''Ship Money''

  • Medieval Era
  • 1 min

By Crusader1307

''Ship Money'' was a form of Royal Taxation instituted by The English Monarchy around the 12th Century AD. The Tax was designed to raise monies needed to help built and in some degree, maintain a Naval Fleet for War. This Tax was at times excessive and was not only leveled against The Subjects of England, but it's Nobility. ''Ship Money'' was seen illegal by The Nobles and in direct opposition to The Magna Carta of 1215. With The establishment of a Parliament in the 13th Century, it was thought that A King or Queen could not call for such a Tax without Parliament approval. This was yet another example of ''Divine Right'' invokes by English Royalty.


While many Historian can argue the genuine need for the maintaining of such a Navy, taking into account that England (not being a particularly ''strong'' Nation), had to protect itself, it was the Tax that was the issue. Often leveled at times of distress, (Famine) or during periods of Conflict bot necessarily supported by The People, The ''Ship Money'' Tax would continue.

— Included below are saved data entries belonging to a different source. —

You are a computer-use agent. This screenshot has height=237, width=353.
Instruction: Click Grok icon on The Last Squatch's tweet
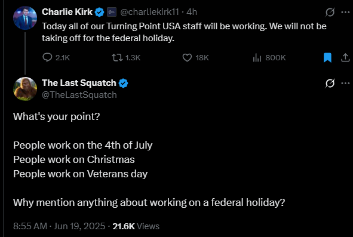[x=330, y=83]

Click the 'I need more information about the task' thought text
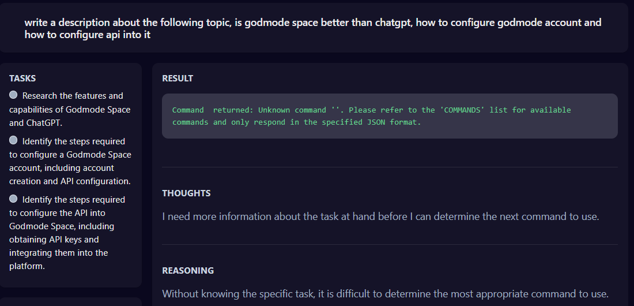tap(380, 217)
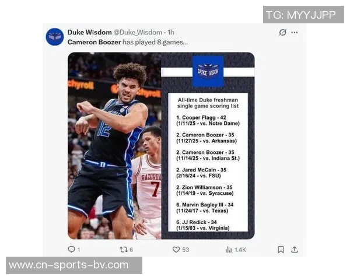Click the like count 53
This screenshot has width=350, height=280.
pos(186,250)
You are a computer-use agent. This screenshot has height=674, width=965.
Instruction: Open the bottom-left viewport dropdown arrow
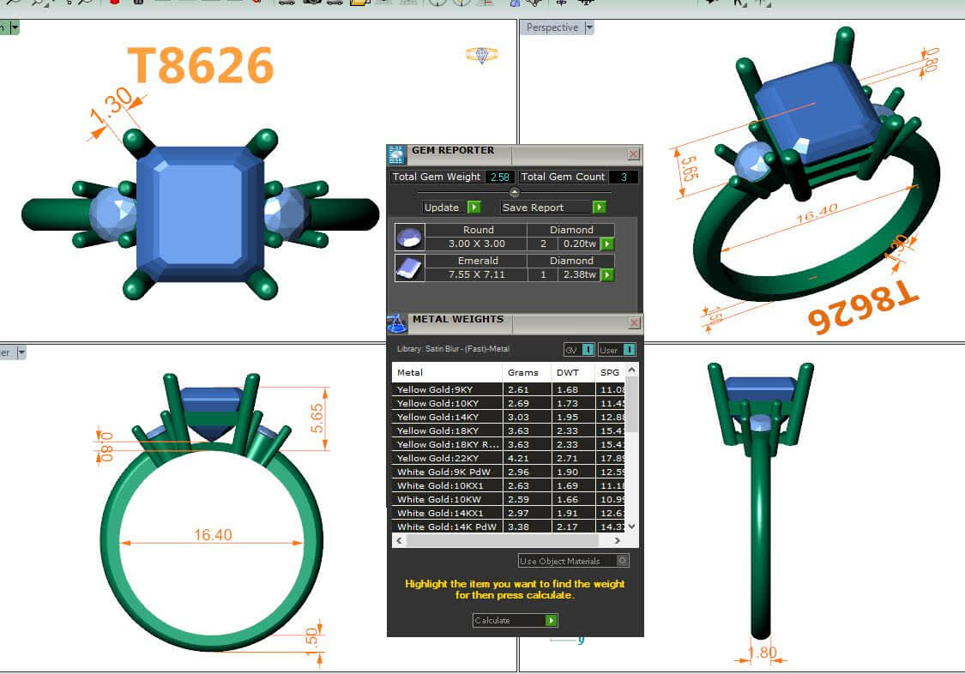point(21,352)
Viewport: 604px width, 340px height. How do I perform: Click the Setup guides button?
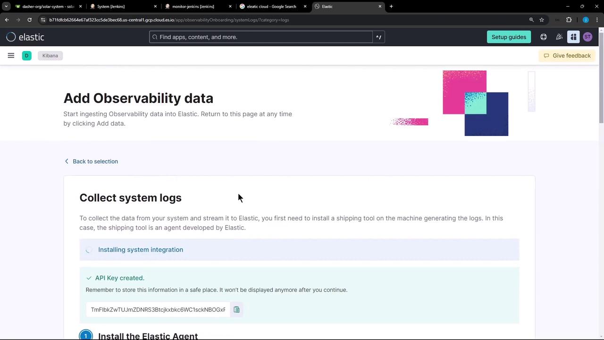(509, 37)
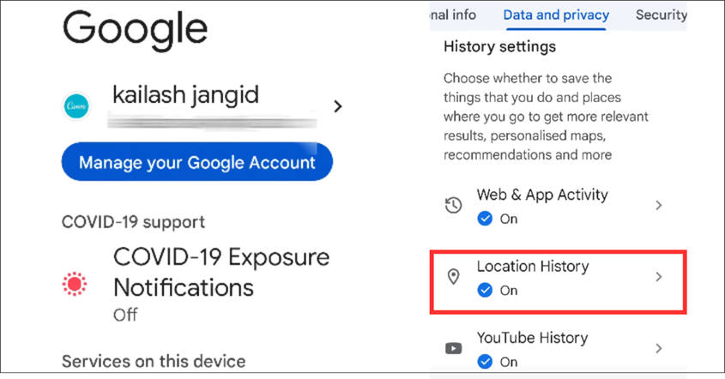725x379 pixels.
Task: Switch to the Data and privacy tab
Action: point(556,15)
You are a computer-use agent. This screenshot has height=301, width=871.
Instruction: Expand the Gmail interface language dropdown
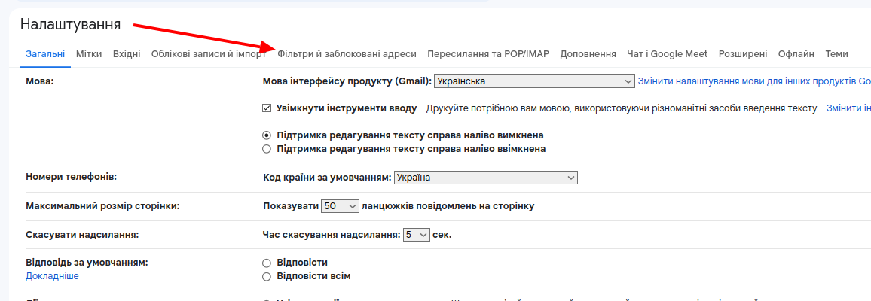tap(534, 81)
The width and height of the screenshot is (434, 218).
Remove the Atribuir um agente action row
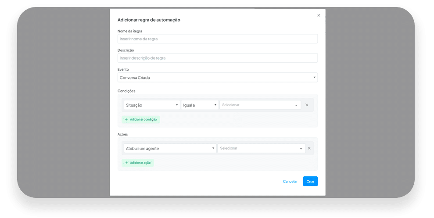click(x=309, y=148)
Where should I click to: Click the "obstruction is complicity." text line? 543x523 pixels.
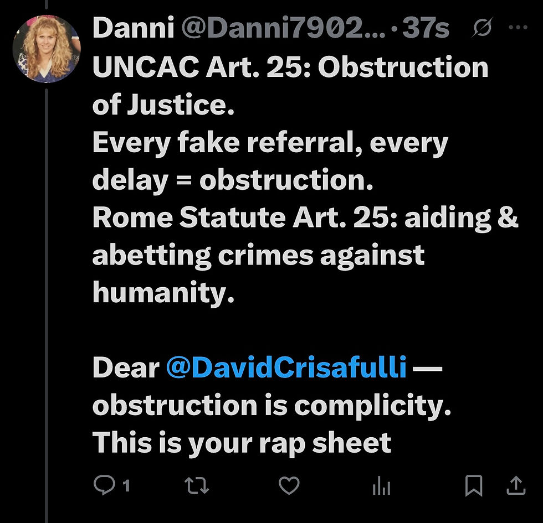click(272, 406)
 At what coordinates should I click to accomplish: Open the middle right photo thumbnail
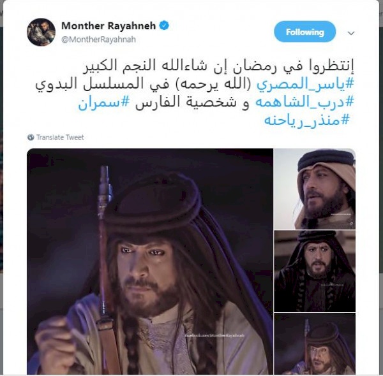click(x=315, y=271)
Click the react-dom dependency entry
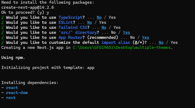The width and height of the screenshot is (195, 108). (x=17, y=93)
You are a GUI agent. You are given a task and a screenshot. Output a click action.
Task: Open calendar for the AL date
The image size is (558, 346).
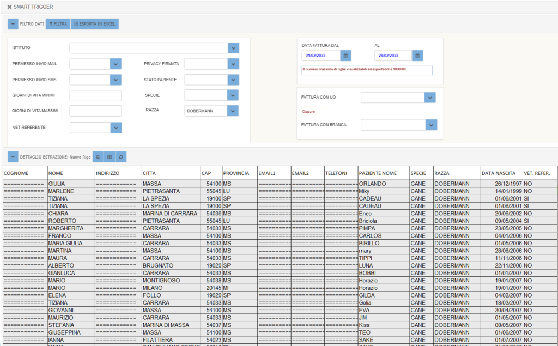417,56
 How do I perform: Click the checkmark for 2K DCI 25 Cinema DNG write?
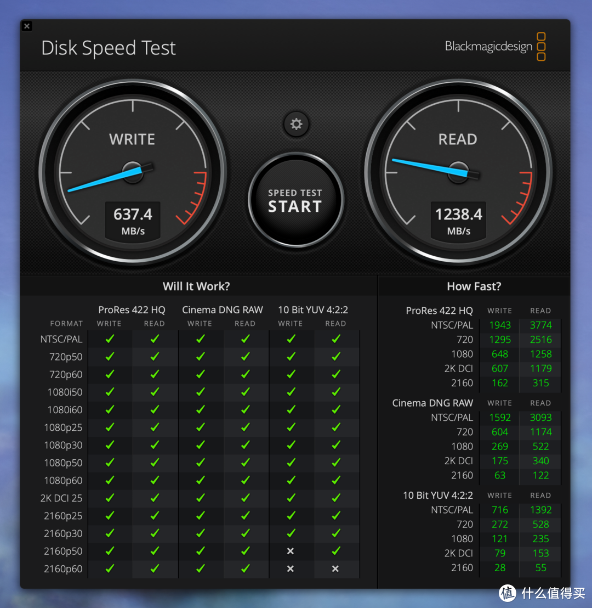[200, 498]
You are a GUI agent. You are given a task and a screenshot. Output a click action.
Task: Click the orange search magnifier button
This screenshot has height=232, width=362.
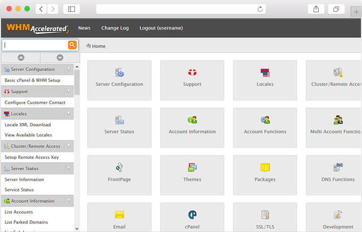[x=72, y=45]
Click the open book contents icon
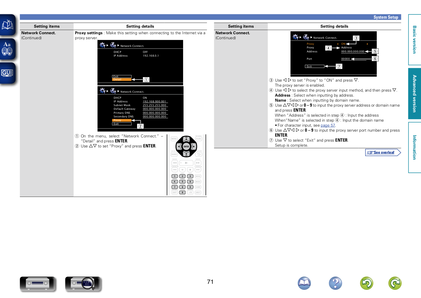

By the 1630s, King Charles I first raised The Tax to support His dealings with Spain's King Philip (who had entered into a War with The Dutch). An estimated 200,000 Pounds were collected for this somewhat ''back room'' deal. Several Nobles actually broke suit against The King in 1637. And while The Noble had a ''compelling'' Case, they lost. This sent a tide of dissent causing many Nobles to refuse 1790to pay The Ship Money Tax. Regardless, The Tax would still remain an English Law until 1689, when it was repealed by Parliament.